## start Input data
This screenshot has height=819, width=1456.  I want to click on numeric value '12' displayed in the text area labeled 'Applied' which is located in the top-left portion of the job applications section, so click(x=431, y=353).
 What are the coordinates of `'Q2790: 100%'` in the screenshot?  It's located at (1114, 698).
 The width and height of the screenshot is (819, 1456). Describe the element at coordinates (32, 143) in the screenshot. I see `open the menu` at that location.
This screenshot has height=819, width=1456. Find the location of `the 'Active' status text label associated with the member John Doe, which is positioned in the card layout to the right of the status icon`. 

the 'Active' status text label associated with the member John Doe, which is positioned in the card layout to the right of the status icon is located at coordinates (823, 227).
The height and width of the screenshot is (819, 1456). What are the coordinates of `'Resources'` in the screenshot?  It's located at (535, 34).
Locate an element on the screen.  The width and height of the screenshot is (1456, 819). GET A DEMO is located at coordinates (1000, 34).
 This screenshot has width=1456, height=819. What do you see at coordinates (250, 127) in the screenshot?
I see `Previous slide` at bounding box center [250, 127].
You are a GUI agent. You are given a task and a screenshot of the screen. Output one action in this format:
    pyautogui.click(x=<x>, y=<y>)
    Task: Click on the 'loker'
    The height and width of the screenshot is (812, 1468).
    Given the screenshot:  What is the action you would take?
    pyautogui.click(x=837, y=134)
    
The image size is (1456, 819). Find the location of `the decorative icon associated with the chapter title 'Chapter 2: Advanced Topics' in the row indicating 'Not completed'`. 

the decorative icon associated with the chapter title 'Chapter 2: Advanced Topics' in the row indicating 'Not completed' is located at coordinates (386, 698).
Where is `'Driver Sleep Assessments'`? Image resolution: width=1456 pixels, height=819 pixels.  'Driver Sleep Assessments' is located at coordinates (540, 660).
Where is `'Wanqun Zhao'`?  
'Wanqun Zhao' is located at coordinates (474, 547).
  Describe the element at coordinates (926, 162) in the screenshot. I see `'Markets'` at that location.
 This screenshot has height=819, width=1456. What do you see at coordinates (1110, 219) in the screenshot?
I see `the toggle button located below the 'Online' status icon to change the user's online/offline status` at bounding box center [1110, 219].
## end Input data
■ Work to complete:
Could you render the material from the line containing "The image size" through the end as a Markdown table with the columns Row and Line, skipping blank lines?

■ The completed task:
| Row | Line |
|---|---|
| 1 | The image size is (1456, 819). Find the location of `the decorative icon associated with the chapter title 'Chapter 2: Advanced Topics' in the row indicating 'Not completed'`.  |
| 2 | the decorative icon associated with the chapter title 'Chapter 2: Advanced Topics' in the row indicating 'Not completed' is located at coordinates (386, 698). |
| 3 | Where is `'Driver Sleep Assessments'`? Image resolution: width=1456 pixels, height=819 pixels.  'Driver Sleep Assessments' is located at coordinates (540, 660). |
| 4 | Where is `'Wanqun Zhao'`?   |
| 5 | 'Wanqun Zhao' is located at coordinates (474, 547). |
| 6 |   Describe the element at coordinates (926, 162) in the screenshot. I see `'Markets'` at that location. |
| 7 |  This screenshot has height=819, width=1456. What do you see at coordinates (1110, 219) in the screenshot? |
| 8 | I see `the toggle button located below the 'Online' status icon to change the user's online/offline status` at bounding box center [1110, 219]. |